--- /dev/null
+<?xml version="1.0" encoding="iso-8859-1"?>
+<chapter id="sooner-faster-quicker">
+<title>Advice on: sooner, faster, smaller, thriftier</title>
+
+<para>Please advise us of other “helpful hints” that
+should go here!</para>
+
+<sect1 id="sooner">
+<title>Sooner: producing a program more quickly
+</title>
+
+<indexterm><primary>compiling faster</primary></indexterm>
+<indexterm><primary>faster compiling</primary></indexterm>
+
+ <variablelist>
+ <varlistentry>
+ <term>Don't use <option>-O</option> or (especially) <option>-O2</option>:</term>
+ <listitem>
+ <para>By using them, you are telling GHC that you are
+ willing to suffer longer compilation times for
+ better-quality code.</para>
+
+ <para>GHC is surprisingly zippy for normal compilations
+ without <option>-O</option>!</para>
+ </listitem>
+ </varlistentry>
+
+ <varlistentry>
+ <term>Use more memory:</term>
+ <listitem>
+ <para>Within reason, more memory for heap space means less
+ garbage collection for GHC, which means less compilation
+ time.

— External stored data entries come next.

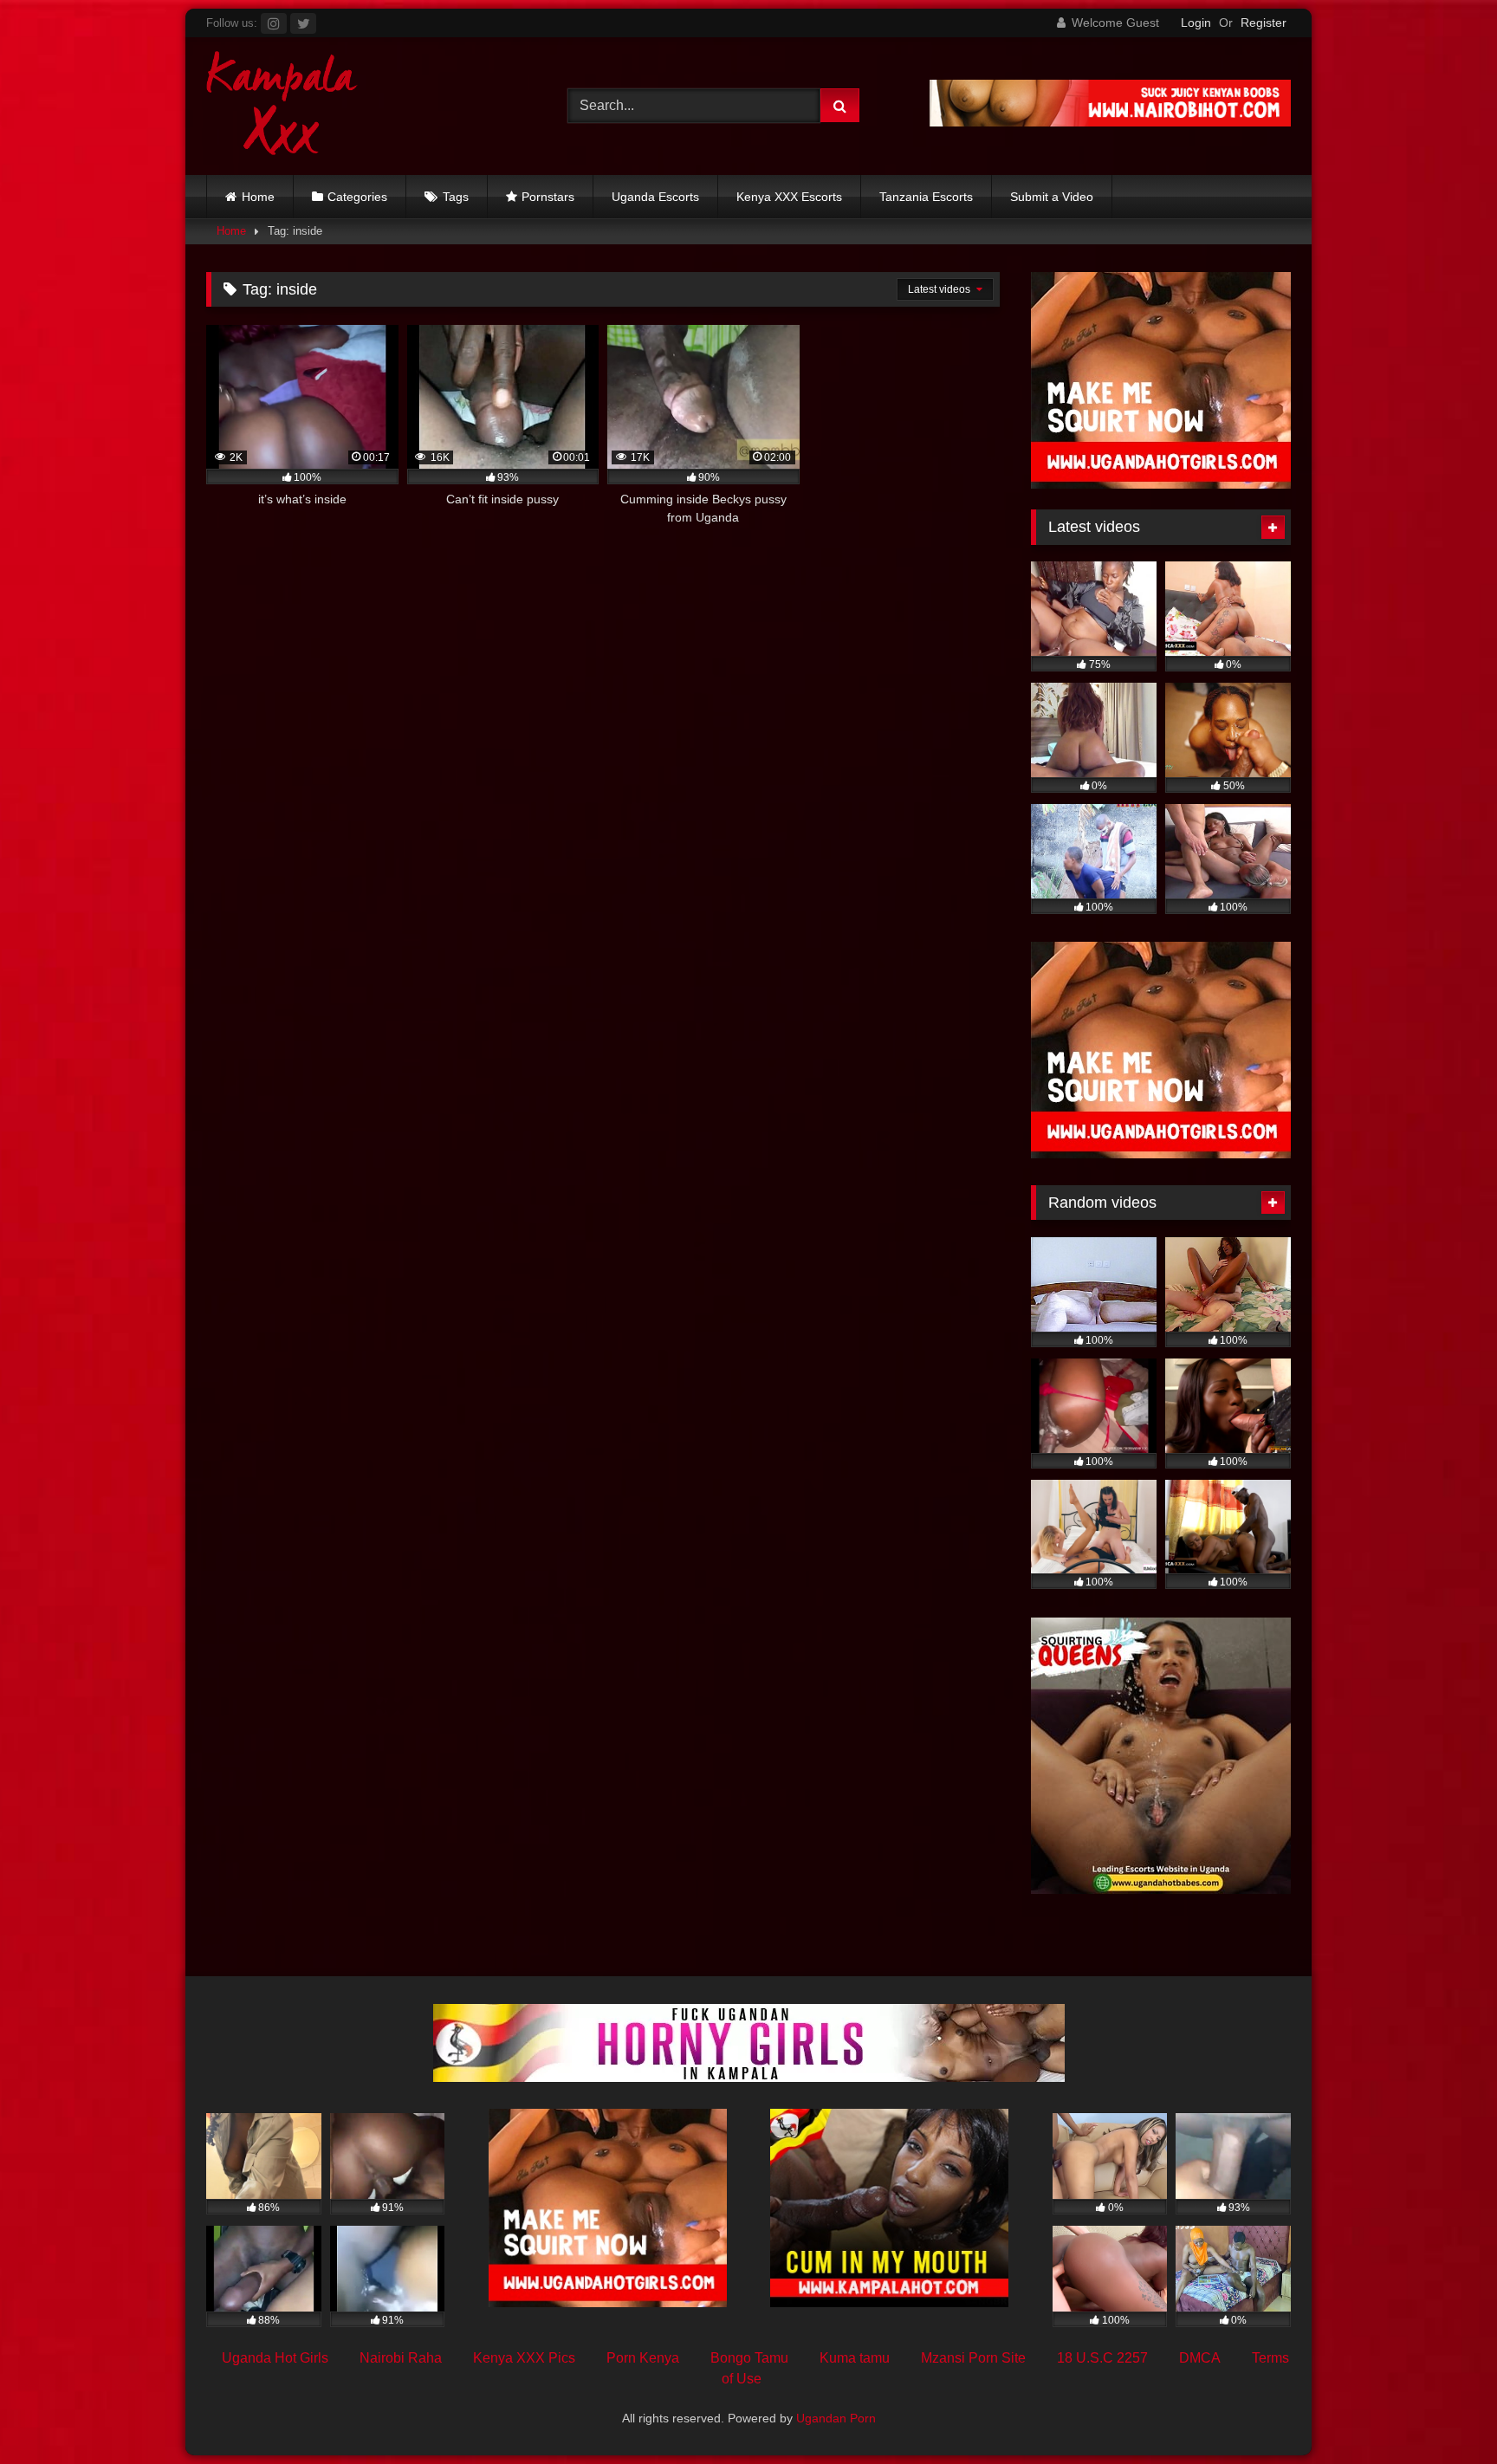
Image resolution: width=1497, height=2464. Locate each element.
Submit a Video (1051, 197)
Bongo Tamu (749, 2358)
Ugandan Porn (836, 2418)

If you use the <option>-Rghc-timing</option> option,
+ you'll get a garbage-collector report. (Again, you can use
+ the cheap-and-nasty <option>+RTS -Sstderr -RTS</option>
+ option to send the GC stats straight to standard
+ error.)</para>
+
+ <para>If it says you're using more than 20% of total
+ time in garbage collecting, then more memory would
+ help.</para>
+
+ <para>If the heap size is approaching the maximum (64M by
+ default), and you have lots of memory, try increasing the
+ maximum with the
+ <option>-M<size></option><indexterm><primary>-M<size>
+ option</primary></indexterm> option, e.g.: <command>ghc -c
+ -O -M1024m Foo.hs</command>.</para>
+
+ <para>Increasing the default allocation area size used by
+ the compiler's RTS might also help: use the
+ <option>-A<size></option><indexterm><primary>-A<size>
+ option</primary></indexterm> option.</para>
+
+ <para>If GHC persists in being a bad memory citizen, please
+ report it as a bug.</para>
+ </listitem>
+ </varlistentry>
+
+ <varlistentry>
+ <term>Don't use too much memory!</term>
+ <listitem>
+ <para>As soon as GHC plus its “fellow citizens”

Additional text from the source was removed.